→ **Dataset entries**:

☆ ☆ ☆ ☆

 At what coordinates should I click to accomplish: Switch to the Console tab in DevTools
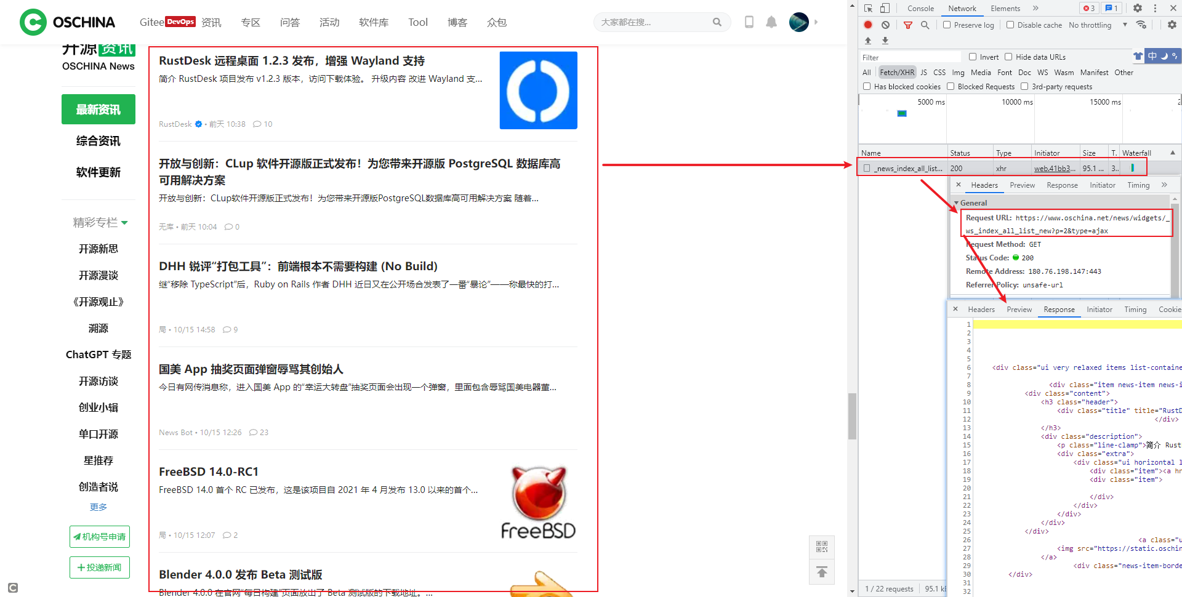(x=920, y=8)
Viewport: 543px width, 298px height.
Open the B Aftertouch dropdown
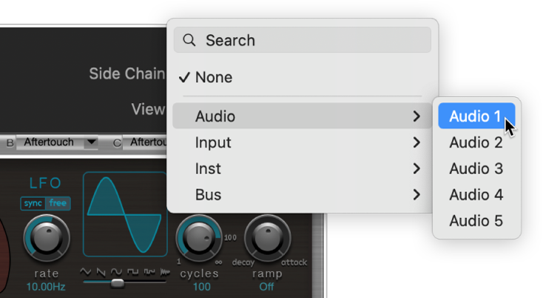click(x=91, y=142)
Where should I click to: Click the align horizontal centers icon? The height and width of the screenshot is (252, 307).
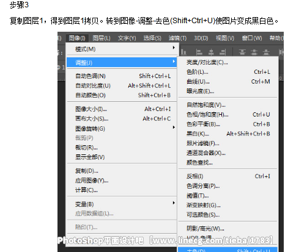[211, 52]
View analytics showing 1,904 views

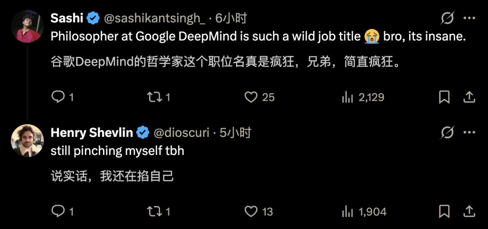[x=347, y=211]
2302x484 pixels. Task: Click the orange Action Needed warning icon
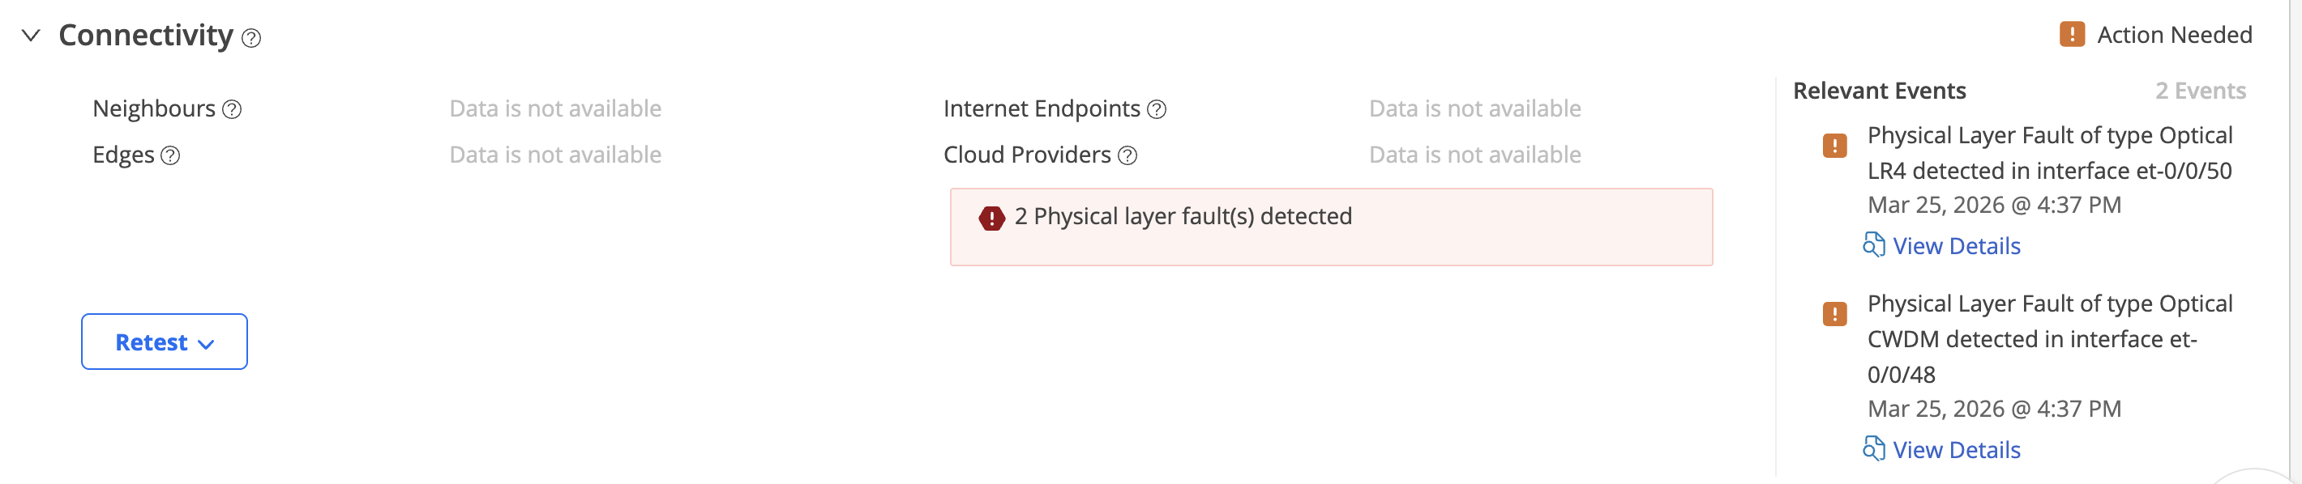2073,34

☆ ☆ ☆ ☆

→ **Aim**: Can you copy the lines above again, starting with the line with "View analytics showing 1,904 views" and going on through the last line, shifting every coordinate in the answers by 7 and leaving the pictures out?

→ **Answer to the task**:
View analytics showing 1,904 views

[x=354, y=218]
2302x484 pixels. Task: Click the orange Action Needed warning icon
2080,41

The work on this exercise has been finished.